Travail à feu continu

Travail à feu continu

(primes majorées)

Salaire horaire total

33,83 €

31,88 €

31,46 €

33,34 €

Subventions salariales

-

8.172 €

9.405 €

9.551 €

Subventions salariales/ salaire annuel brut

-

18,08%

19,82%

19,92%

A partir de ce tableau comparatif, nous constatons que le travail en équipes et de nuit est « moins cher » que le travail de jour pour les cas étudiés et ce, malgré les primes et leurs majorations (dernière colonne). La différence atteint 2,37 € par heure et l’avantage fiscal annuel en faveur des employeurs oscille entre approximativement 8.100 € et 9.500 € (approximativement). Pointons aussi que les subsides salariaux avoisinent 20% du salaire annuel brut des travailleurs. En d’autres termes, un jour sur cinq est financé par les pouvoirs publics lorsqu’un employeur recourt au travail en équipes et de nuit [12].

Mauvais choix politique – Qu’en est-il de la qualité de vie ?

Le soutien financier et, prochainement, législatif du gouvernement en faveur du travail en équipes et de nuit est un mauvais politique. Pourquoi ? Tout d’abord, les horaires atypiques nuisent à la santé des travailleurs concernés : problèmes digestifs et cardiovasculaires, risques accrus de cancer de la prostate, du pancréas, du rectum, de la vessie et des poumons, risques accrus de diabète… La liste des conséquences sur la santé est longue [13], ce qui impacte négativement les finances de la sécurité sociale. Signalons aussi les troubles sur le sommeil récemment pointés par les chercheurs de la KULeuven-HIVA [14]. Ensuite, nous ne pouvons pas sous-estimer l’impact sur la qualité des relations familiales et sociales des travailleurs : l’inadéquation avec les rythmes scolaires et les indisponibilités régulières pour les activités familiales, sportives, culturelles ou de loisirs (que le travailleur en soit le principal concerné, le spectateur ou l’accompagnateur) [15].

Malgré ces répercussions sur la qualité de vie, le gouvernement persiste et signe en voulant supprimer l’interdiction du travail de nuit et en maintenant le système inefficace, incontrôlé et coûteux des subsides salariaux. Alors que la rigueur budgétaire semble prévaloir, pourquoi le gouvernement ne réformerait-il pas ce chèque en blanc versé aux employeurs ? Au-delà des aspects financiers et budgétaires, attendons-nous du gouvernement qu’il dépense des milliards pour soutenir des horaires de travail qui nuisent à la santé et à la qualité de vie ?

CONSIGNES À SUIVRE:
1) Résumez sous forme de liste le paragraphe de l'extrait sur le travail en équipes et de nuit qui commence par « Le soutien financier et, prochainement, législatif », en gardant ses faits principaux.
2) Reprenez l'extrait sur le travail en équipes et de nuit après sa dernière phrase et poursuivez-le.
Les lignes de données n'ont aucun rôle dans ce travail.

LIGNES DE DONNÉES:
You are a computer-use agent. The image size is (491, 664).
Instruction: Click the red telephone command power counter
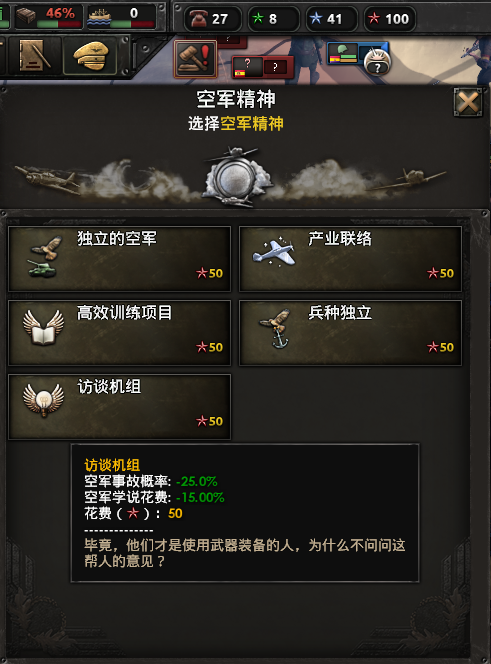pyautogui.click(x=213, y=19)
...
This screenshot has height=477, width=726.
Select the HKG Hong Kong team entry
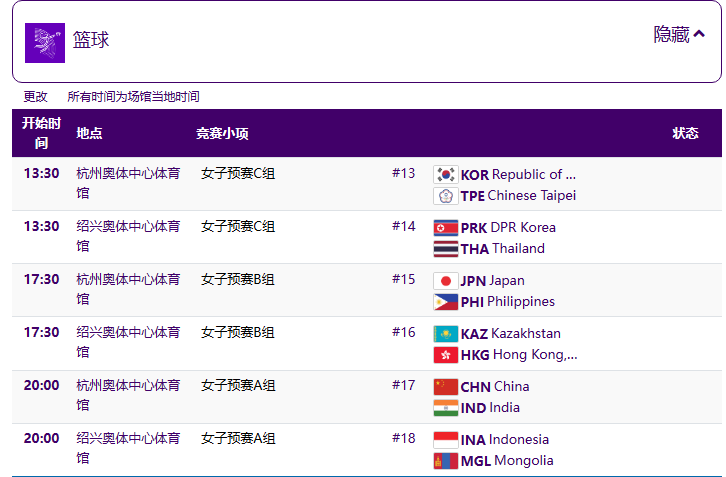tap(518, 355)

RÉSULTATS DE L'EXERCICE:
1)
- Le soutien financier du gouvernement au travail en équipes et de nuit, qui sera bientôt aussi législatif, est un mauvais choix politique.
- Les horaires atypiques nuisent à la santé des travailleurs concernés. Ils causent des problèmes digestifs et cardiovasculaires. Ils augmentent les risques de cancer de la prostate, du pancréas, du rectum, de la vessie et des poumons, ainsi que de diabète. Ces effets pèsent sur les finances de la sécurité sociale.
- Des chercheurs de la KULeuven-HIVA ont récemment relevé des troubles du sommeil.
- Ces horaires nuisent aussi aux relations familiales et sociales. Ils ne s'accordent pas avec les rythmes scolaires. Ils rendent souvent les travailleurs indisponibles pour les activités familiales, sportives, culturelles ou de loisirs.

2)
[1] Cette méthode de subvention via le précompte professionnel est également utilisée (entre autres) pour les travailleurs employés dans la recherche et le développement (R&D).

[2] Travail de nuit ? Mauvaise idée, Bart ! | FGTB Chimie

[3] FGTB - ABVV || Analyse de l’accord de gouvernement De Wever-Bouchez.

[4] Pensions : Jan Jambon veut économiser 2,3 milliards, ce qu’il faut retenir de sa réforme - Le Soir.

[5] Dispenses de versement du précompte professionnel – Un dispositif complexe d'aide aux employeurs, p. 17.

[6] Dispenses de versement du précompte professionnel (audit de suivi), rapport, p. 71.

[7] Voir la note de bas de page citée précédemment, page 62 et suivantes.

[8] Regards économiques - La mesure «zéro coti» déçoit, UCLouvain et UGent.

[9] Par salaire horaire total, nous entendons la somme des composantes du salaire direct (salaire brut) et du salaire indirect (cotisations patronales à la sécurité sociale, éventuels fonds sectoriels, ... et prise en compte des aides liées à ces mêmes composantes (telles que les subventions salariales pour le travail en équipes et le travail de nuit).

[10] Des informations complètes sur les conditions de travail dans ce secteur sont disponibles sur le lien suivant Guide sectoriel travailleurs-2023-.

[11] Barèmes salariaux sectoriels des ouvriers dans le secteur de la chimie: CP-116-salaires 

[12] Il convient également de noter que ces résultats seront largement similaires pour d'autres secteurs et pour les travailleurs ayant le statut d'employé.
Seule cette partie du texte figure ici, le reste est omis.